## EXERCISE DIRECTIONS:
From the entries that follow, pick out all lines holding "computer".

Saved data entries:
--------------------------------
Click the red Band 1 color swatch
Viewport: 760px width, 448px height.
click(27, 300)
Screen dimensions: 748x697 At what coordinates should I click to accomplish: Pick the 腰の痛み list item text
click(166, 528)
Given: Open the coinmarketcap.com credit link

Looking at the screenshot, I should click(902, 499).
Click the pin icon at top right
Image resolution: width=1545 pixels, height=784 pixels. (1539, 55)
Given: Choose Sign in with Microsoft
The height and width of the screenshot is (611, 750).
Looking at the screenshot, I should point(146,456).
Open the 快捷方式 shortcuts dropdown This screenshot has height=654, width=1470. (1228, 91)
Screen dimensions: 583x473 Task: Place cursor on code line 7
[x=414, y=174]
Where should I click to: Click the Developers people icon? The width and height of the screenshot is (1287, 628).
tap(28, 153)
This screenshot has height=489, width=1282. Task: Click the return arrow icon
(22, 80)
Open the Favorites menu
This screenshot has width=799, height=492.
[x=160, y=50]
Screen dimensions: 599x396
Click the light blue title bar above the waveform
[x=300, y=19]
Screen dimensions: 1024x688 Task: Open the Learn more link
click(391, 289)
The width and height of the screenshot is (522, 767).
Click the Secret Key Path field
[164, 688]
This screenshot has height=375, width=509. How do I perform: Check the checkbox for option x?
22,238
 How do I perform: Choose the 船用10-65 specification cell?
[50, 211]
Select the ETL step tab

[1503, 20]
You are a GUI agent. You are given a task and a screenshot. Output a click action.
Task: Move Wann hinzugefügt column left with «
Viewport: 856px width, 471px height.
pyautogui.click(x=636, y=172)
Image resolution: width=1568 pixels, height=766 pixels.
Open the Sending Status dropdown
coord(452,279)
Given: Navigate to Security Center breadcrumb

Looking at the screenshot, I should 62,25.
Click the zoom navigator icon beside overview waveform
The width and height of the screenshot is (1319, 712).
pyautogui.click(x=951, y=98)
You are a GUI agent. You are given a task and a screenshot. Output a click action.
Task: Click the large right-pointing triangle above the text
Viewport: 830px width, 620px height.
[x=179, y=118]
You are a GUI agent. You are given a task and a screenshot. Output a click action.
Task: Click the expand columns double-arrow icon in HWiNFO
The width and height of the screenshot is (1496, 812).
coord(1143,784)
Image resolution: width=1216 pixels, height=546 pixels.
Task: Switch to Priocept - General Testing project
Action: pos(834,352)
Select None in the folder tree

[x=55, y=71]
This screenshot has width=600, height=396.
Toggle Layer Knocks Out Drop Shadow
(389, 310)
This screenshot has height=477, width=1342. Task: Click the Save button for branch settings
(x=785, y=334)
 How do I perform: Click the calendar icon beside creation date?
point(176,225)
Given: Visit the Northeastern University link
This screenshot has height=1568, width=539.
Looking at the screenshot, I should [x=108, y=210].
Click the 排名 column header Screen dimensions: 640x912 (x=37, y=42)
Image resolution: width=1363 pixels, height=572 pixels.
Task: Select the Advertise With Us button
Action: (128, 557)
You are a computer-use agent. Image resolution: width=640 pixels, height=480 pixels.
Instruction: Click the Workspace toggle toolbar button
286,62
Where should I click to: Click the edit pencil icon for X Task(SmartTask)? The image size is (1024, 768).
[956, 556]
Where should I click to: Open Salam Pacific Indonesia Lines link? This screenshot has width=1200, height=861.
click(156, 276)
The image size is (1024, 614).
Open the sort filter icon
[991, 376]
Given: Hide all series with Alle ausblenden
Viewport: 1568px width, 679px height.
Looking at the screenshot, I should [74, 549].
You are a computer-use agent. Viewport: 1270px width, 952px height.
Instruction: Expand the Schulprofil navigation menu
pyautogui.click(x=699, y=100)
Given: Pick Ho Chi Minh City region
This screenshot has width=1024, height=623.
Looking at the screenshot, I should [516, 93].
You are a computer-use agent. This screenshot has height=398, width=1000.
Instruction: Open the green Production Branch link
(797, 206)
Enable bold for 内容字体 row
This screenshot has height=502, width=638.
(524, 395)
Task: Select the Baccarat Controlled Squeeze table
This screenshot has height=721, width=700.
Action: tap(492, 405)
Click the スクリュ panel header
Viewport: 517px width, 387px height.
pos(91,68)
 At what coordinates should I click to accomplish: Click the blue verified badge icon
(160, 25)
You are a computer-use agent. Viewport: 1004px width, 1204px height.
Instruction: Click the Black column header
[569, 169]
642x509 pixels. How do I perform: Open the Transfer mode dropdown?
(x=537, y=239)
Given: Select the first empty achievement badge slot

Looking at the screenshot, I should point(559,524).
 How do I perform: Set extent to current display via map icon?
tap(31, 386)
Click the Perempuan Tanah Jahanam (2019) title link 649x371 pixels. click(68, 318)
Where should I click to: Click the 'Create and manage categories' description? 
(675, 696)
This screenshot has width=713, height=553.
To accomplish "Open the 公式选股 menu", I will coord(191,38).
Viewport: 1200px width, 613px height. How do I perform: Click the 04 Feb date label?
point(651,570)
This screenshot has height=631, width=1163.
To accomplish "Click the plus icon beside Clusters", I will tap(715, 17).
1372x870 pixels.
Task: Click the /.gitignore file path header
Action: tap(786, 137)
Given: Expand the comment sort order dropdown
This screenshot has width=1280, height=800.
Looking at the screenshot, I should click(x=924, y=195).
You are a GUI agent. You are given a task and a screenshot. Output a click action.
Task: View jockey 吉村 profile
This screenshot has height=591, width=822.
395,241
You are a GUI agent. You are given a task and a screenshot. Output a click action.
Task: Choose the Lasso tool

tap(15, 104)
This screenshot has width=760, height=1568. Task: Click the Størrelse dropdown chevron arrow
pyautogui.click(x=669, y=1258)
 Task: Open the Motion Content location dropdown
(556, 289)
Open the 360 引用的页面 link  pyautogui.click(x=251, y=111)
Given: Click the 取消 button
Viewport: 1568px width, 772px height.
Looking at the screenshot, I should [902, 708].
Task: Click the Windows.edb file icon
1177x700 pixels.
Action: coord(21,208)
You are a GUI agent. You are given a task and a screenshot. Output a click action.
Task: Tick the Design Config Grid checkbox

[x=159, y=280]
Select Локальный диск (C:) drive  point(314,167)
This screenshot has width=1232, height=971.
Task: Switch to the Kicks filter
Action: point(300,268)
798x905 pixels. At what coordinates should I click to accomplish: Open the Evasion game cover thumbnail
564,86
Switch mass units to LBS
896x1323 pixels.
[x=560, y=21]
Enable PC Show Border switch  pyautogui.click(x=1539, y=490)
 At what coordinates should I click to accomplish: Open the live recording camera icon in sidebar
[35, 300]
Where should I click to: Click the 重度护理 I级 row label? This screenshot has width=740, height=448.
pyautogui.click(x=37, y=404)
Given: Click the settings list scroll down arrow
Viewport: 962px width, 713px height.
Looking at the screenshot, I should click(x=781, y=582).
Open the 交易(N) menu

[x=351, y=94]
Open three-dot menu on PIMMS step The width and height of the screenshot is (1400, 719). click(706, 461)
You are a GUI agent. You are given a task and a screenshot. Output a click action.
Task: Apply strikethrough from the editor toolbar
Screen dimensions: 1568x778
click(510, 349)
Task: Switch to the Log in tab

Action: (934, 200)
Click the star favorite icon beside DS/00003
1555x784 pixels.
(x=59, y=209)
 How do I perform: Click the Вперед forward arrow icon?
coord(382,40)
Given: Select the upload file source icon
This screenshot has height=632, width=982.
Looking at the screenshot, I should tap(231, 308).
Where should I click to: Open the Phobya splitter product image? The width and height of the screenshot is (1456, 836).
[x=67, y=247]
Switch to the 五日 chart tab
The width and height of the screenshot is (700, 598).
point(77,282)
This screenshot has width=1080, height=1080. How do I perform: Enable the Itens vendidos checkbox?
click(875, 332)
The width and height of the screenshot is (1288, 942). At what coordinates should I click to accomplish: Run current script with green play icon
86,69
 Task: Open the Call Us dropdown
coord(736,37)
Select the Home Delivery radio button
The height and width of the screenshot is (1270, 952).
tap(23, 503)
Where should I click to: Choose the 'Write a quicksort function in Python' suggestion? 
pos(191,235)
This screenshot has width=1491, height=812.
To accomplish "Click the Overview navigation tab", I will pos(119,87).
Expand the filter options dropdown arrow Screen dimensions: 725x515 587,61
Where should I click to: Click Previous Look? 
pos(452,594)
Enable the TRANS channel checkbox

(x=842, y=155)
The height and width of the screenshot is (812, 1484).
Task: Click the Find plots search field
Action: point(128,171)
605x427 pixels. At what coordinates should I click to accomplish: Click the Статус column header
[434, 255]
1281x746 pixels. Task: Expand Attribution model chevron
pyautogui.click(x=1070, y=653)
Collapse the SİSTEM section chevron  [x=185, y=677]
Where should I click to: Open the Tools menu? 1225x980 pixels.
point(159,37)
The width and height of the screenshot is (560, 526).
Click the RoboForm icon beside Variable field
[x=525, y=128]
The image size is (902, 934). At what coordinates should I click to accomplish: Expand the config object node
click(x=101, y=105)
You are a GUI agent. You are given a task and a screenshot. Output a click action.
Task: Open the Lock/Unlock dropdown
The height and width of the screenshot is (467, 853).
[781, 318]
--------------------------------
## YOUR RESPONSE:
You are a computer-use agent. Image resolution: width=640 pixels, height=480 pixels.
You are a computer-use agent. Viewport: 1270px width, 952px height.
You are a computer-use agent. This screenshot has height=398, width=1000.
You are a computer-use agent. Viewport: 1004px width, 1204px height.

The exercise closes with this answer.